На одной из почтовых станций от столкнулся с женой, но странно (опять странно!), оба будто израсходовали в первом горячем и неудачном порыве друг к другу остаток любовного чувства. Они встретились доброжелательно-прохладно, наскоро поговорили и отправились — каждый в свою сторону.
Это не значит, что они больше никогда не встретятся, не обменяются добрым словом, напротив, после летучего свидания на почтовой станции им стало легче и проще друг с другом, ибо они поняли: ждать и надеяться не на что. Екатерина Николаевна будет ходить на его концерты, отпускать к нему детей, они проживут бок о бок целое лето в Гостилицах под Петергофом у тетки Потемкиной: она с детьми, он со своим хором; князь будет обращаться к ней с разными просьбами, и Екатерина Николаевна ни в чем не откажет мужу, кроме одного-единственного — развода, но то случится в другую эпоху беспокойного бытия Юрки.
Начало профессиональной жизни Голицына можно отнести ко времени Гостилиц, хотя никто из окружающих не догадывался, что придворный и камергер прочно, всерьез, навсегда взял в руки дирижерский жезл. Считали — чудит Юрка!.. Он не чудил. И стал выступать за деньги не по блажи, а потому что, лишившись большей части доходов, не имел средств содержать хор, а лишь в хоре видел он теперь смысл своего существования. Когда-то Пушкина осуждали, что он берет деньги за стихи. На эти нападки он ответил знаменитым: «Не продается вдохновенье, но можно рукопись продать». Пока в свете думали, что князь играет в артиста, над капельмейстерскими доходами богача Голицына добродушно посмеивались, когда же узнали, что он берет плату за выступления по нужде, его стали презирать.
Отгремели коронационные торжества, празднества, приемы, балы, лег на дно сундука расшитый золотом камергерский мундир, князь целиком посвятил себя хору. Иных забот не осталось, душа освободилась от накипи, вся ушла в любимое дело, и хор дружно откликнулся своему вожу. Голоса певцов засияли. Обе столицы рвали друг у друга голицынский хор, и двигал светской публикой более сильный позыв, нежели духовная жажда, — мода. Безбожники упивались церковной музыкой, люди, не знавшие толком ни родного языка, ни отечественной истории, заходились от старинных русских песен, любители полонезов хмелели от ядреной «Камаринской».

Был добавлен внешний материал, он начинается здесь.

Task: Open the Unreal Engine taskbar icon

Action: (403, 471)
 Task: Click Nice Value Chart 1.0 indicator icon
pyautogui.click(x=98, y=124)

В уцелевших письмах князя той поры нет ничего от помещика, барина, связанного общими заботами и распрями с другими землевладельцами, — лишь трудолюбивый музыкант-профессионал, целиком расходующий себя на выступления, спевки, многочисленные хлопоты, связанные с размещением и устройством почти полутораста человек. Князь живет несколько месяцев возле жены и светских родичей, но волнуют его только Ваньки, Андрюшки, Маньки, Парашки, что должны сытно есть, сладко пить, крепко спать, чтобы выдержать суровый рабочий режим и в положенный час явить глас небожителей, эхо давних времен, плач и бурное веселье нынешней народной жизни, растревоженной веянием ожидаемых перемен.
Невероятный успех голицынского хора объяснялся не только великолепным подбором и выучкой певцов, талантливой музыкальной трактовкой исполняемых произведений, тончайшим чувством народного мелоса и романтической личностью красавца князя, но в большой мере самим временем, заставлявшим по-иному смотреть на русскую деревню, которая из поставщика бессловесных рабов превращалась в поставщика новых граждан, новой общественной силы, а чем это чревато, никто не мог предугадать. Но что накат волны будет велик и грозен, понимал каждый. И хотелось поглубже заглянуть в глаза таинственных незнакомцев, которые не сегодня завтра прянут из тьмы. Было и другое: позорное поражение в Крымской войне невольно обращало взоры вспять, к прошлому, к черным дням русской истории, когда на авансцену выходил народ, таящийся до поры в глухом непроглядье, но в роковой час приносивший торжество русскому делу. Так было при Александре Невском, на поле Куликовом, в Смутное время и при нашествии Наполеона. В Севастополе народную силу побороли не вражеские армии, а свои же бездарные командующие, алчные чиновники и всякого рода нечисть, налипшая на русское тело. И понимать это начали только сейчас, в широких кругах мало знали о трагедии Севастополя.